→ TRY IT
When you reach the entries below, transcribe each one exactly as it stands.

→ DATA TO EXAMINE
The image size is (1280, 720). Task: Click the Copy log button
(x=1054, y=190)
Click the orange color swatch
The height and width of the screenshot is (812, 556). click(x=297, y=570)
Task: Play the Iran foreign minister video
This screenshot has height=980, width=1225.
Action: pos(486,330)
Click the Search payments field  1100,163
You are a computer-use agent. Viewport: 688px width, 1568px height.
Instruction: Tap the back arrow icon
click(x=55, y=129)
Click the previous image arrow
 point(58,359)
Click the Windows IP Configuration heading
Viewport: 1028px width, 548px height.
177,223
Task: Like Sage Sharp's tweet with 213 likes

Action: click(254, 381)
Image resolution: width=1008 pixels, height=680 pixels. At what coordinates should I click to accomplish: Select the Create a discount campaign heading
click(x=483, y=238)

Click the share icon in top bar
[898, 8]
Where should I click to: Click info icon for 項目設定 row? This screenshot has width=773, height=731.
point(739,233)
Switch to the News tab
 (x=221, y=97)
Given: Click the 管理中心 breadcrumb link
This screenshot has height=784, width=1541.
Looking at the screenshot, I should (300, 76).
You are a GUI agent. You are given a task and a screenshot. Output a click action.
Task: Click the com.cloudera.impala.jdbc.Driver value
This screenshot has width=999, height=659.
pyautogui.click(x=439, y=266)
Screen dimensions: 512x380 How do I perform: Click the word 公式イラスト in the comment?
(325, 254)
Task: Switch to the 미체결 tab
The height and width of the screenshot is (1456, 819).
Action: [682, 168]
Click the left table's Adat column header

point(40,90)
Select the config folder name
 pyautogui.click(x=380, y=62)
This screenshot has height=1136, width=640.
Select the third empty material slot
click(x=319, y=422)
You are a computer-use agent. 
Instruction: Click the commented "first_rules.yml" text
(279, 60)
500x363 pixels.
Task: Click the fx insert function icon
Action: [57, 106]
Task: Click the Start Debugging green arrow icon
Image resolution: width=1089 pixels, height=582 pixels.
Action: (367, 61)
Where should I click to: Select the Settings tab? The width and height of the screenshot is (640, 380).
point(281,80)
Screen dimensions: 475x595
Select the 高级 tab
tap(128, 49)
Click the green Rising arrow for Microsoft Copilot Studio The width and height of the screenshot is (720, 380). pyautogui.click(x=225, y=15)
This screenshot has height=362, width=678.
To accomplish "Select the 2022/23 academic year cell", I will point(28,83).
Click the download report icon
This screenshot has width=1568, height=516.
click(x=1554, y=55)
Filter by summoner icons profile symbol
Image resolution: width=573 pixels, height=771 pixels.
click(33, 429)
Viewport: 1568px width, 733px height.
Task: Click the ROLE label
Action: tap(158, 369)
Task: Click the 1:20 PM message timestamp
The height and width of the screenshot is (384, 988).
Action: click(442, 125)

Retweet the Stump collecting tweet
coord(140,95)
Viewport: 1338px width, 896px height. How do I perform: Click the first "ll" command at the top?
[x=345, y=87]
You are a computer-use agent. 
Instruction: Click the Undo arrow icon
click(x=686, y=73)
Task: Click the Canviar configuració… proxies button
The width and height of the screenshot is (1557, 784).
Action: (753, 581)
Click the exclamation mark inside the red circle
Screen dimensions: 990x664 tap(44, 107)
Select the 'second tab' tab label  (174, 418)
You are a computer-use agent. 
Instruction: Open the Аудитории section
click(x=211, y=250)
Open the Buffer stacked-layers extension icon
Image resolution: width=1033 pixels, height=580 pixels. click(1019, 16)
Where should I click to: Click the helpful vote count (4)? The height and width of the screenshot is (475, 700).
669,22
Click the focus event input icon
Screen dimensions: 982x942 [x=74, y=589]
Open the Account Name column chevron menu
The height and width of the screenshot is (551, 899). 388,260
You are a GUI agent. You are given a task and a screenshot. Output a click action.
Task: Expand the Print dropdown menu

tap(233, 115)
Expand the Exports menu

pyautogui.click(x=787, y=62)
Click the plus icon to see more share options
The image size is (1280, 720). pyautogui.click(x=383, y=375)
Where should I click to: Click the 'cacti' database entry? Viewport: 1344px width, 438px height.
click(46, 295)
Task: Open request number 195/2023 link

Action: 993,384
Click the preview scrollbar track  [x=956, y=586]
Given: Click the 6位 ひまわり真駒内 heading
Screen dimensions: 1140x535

→ YOUR RESPONSE
The image size is (1280, 720). Task: Click the Copy log button
(x=1054, y=190)
Click the orange color swatch
The height and width of the screenshot is (812, 556). click(x=297, y=570)
Task: Play the Iran foreign minister video
This screenshot has height=980, width=1225.
Action: pos(486,330)
Click the Search payments field  1100,163
You are a computer-use agent. Viewport: 688px width, 1568px height.
Instruction: Tap the back arrow icon
click(x=55, y=129)
Click the previous image arrow
 point(58,359)
Click the Windows IP Configuration heading
Viewport: 1028px width, 548px height.
177,223
Task: Like Sage Sharp's tweet with 213 likes

Action: click(254, 381)
Image resolution: width=1008 pixels, height=680 pixels. At what coordinates should I click to accomplish: Select the Create a discount campaign heading
click(x=483, y=238)

Click the share icon in top bar
[898, 8]
Where should I click to: Click info icon for 項目設定 row? This screenshot has width=773, height=731.
point(739,233)
Switch to the News tab
 (x=221, y=97)
Given: Click the 管理中心 breadcrumb link
This screenshot has height=784, width=1541.
Looking at the screenshot, I should (300, 76).
You are a GUI agent. You are given a task and a screenshot. Output a click action.
Task: Click the com.cloudera.impala.jdbc.Driver value
This screenshot has width=999, height=659.
pyautogui.click(x=439, y=266)
Screen dimensions: 512x380 How do I perform: Click the word 公式イラスト in the comment?
(325, 254)
Task: Switch to the 미체결 tab
The height and width of the screenshot is (1456, 819).
Action: [682, 168]
Click the left table's Adat column header

point(40,90)
Select the config folder name
 pyautogui.click(x=380, y=62)
This screenshot has height=1136, width=640.
Select the third empty material slot
click(x=319, y=422)
You are a computer-use agent. 
Instruction: Click the commented "first_rules.yml" text
(279, 60)
500x363 pixels.
Task: Click the fx insert function icon
Action: [57, 106]
Task: Click the Start Debugging green arrow icon
Image resolution: width=1089 pixels, height=582 pixels.
Action: (367, 61)
Where should I click to: Select the Settings tab? The width and height of the screenshot is (640, 380).
point(281,80)
Screen dimensions: 475x595
Select the 高级 tab
tap(128, 49)
Click the green Rising arrow for Microsoft Copilot Studio The width and height of the screenshot is (720, 380). pyautogui.click(x=225, y=15)
This screenshot has height=362, width=678.
To accomplish "Select the 2022/23 academic year cell", I will point(28,83).
Click the download report icon
This screenshot has width=1568, height=516.
click(x=1554, y=55)
Filter by summoner icons profile symbol
Image resolution: width=573 pixels, height=771 pixels.
click(33, 429)
Viewport: 1568px width, 733px height.
Task: Click the ROLE label
Action: tap(158, 369)
Task: Click the 1:20 PM message timestamp
The height and width of the screenshot is (384, 988).
Action: click(442, 125)

Retweet the Stump collecting tweet
coord(140,95)
Viewport: 1338px width, 896px height. How do I perform: Click the first "ll" command at the top?
[x=345, y=87]
You are a computer-use agent. 
Instruction: Click the Undo arrow icon
click(x=686, y=73)
Task: Click the Canviar configuració… proxies button
The width and height of the screenshot is (1557, 784).
Action: (753, 581)
Click the exclamation mark inside the red circle
Screen dimensions: 990x664 tap(44, 107)
Select the 'second tab' tab label  (174, 418)
You are a computer-use agent. 
Instruction: Open the Аудитории section
click(x=211, y=250)
Open the Buffer stacked-layers extension icon
Image resolution: width=1033 pixels, height=580 pixels. click(1019, 16)
Where should I click to: Click the helpful vote count (4)? The height and width of the screenshot is (475, 700).
669,22
Click the focus event input icon
Screen dimensions: 982x942 [x=74, y=589]
Open the Account Name column chevron menu
The height and width of the screenshot is (551, 899). 388,260
You are a GUI agent. You are given a task and a screenshot. Output a click action.
Task: Expand the Print dropdown menu

tap(233, 115)
Expand the Exports menu

pyautogui.click(x=787, y=62)
Click the plus icon to see more share options
The image size is (1280, 720). pyautogui.click(x=383, y=375)
Where should I click to: Click the 'cacti' database entry? Viewport: 1344px width, 438px height.
click(46, 295)
Task: Open request number 195/2023 link

Action: 993,384
Click the preview scrollbar track  [x=956, y=586]
Given: Click the 6位 ひまわり真駒内 heading
Screen dimensions: 1140x535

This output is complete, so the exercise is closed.